* WHAT IS REQUIRED *
If a line below falls between the line with "Screen dimensions: 1121x1057" and the line with "Given: Click the", or is one of those two, output it exactly; output nothing else and no pictures.

* MATERIAL FOR THE TASK *
□ □ □ □ □

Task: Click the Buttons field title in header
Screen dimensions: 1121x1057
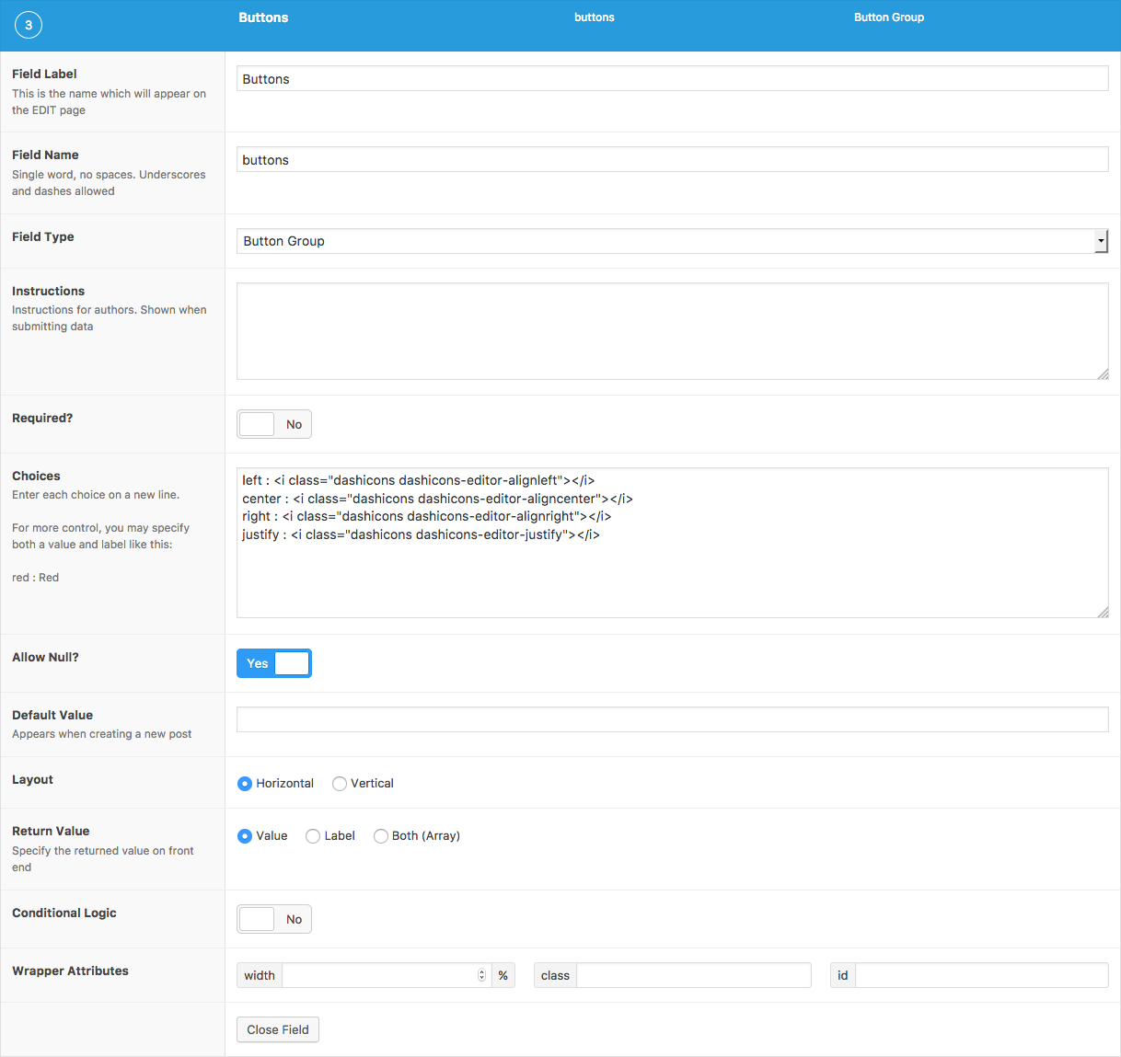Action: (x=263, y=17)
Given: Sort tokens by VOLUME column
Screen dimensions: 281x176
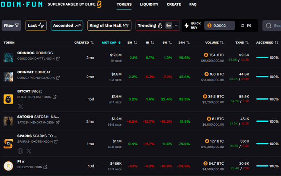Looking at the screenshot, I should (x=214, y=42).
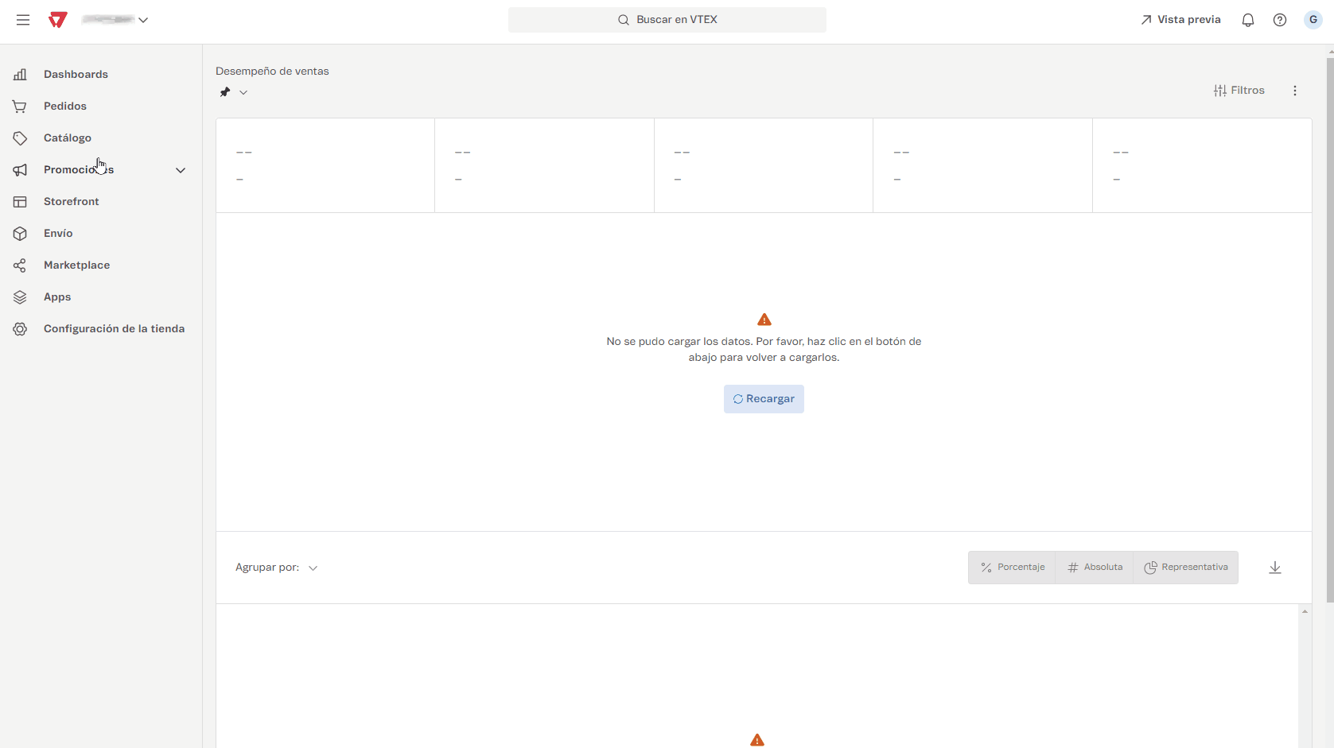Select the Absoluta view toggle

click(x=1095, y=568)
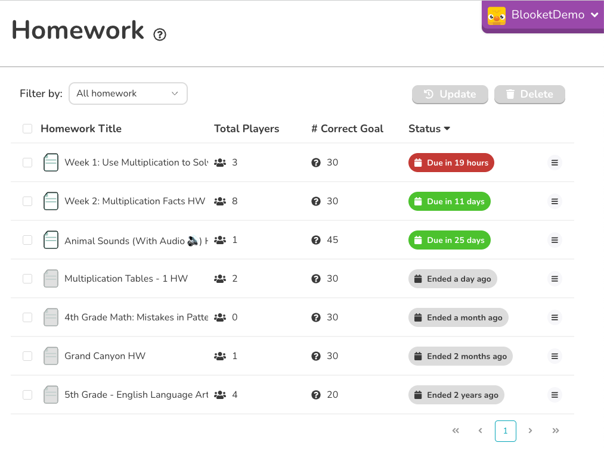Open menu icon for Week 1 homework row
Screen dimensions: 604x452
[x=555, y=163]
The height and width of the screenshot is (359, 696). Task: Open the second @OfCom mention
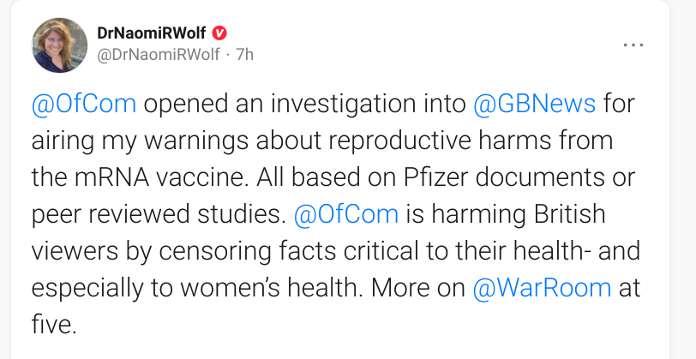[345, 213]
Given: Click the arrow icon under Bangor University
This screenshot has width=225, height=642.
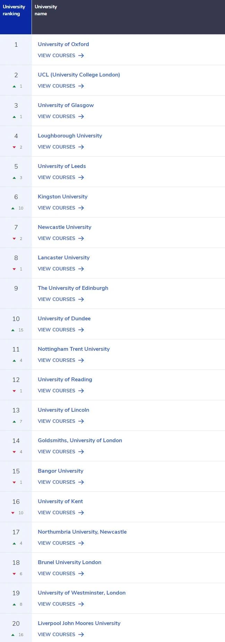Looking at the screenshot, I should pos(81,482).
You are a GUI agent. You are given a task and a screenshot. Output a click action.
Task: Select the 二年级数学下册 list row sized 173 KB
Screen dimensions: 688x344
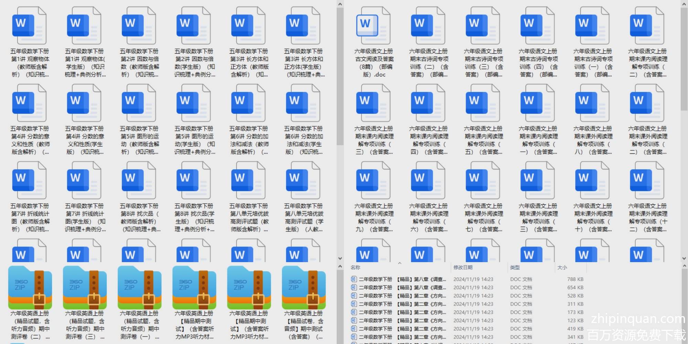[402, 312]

□ □ □ □ □

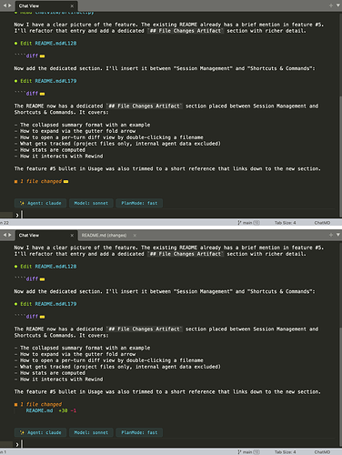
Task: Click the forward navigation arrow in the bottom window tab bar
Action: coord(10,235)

□ □ □ □ □

* ANSWER TO THIS PROBLEM *
Screen dimensions: 1121x1057
Action: (x=263, y=17)
Given: Sort tokens by VOLUME column
Screen dimensions: 281x176
Looking at the screenshot, I should (x=214, y=42).
Select the Absoluta view toggle

click(x=1095, y=568)
Open menu icon for Week 1 homework row
Screen dimensions: 604x452
[x=555, y=163]
The height and width of the screenshot is (359, 696). Task: Open the second @OfCom mention
[345, 213]
Given: Click the arrow icon under Bangor University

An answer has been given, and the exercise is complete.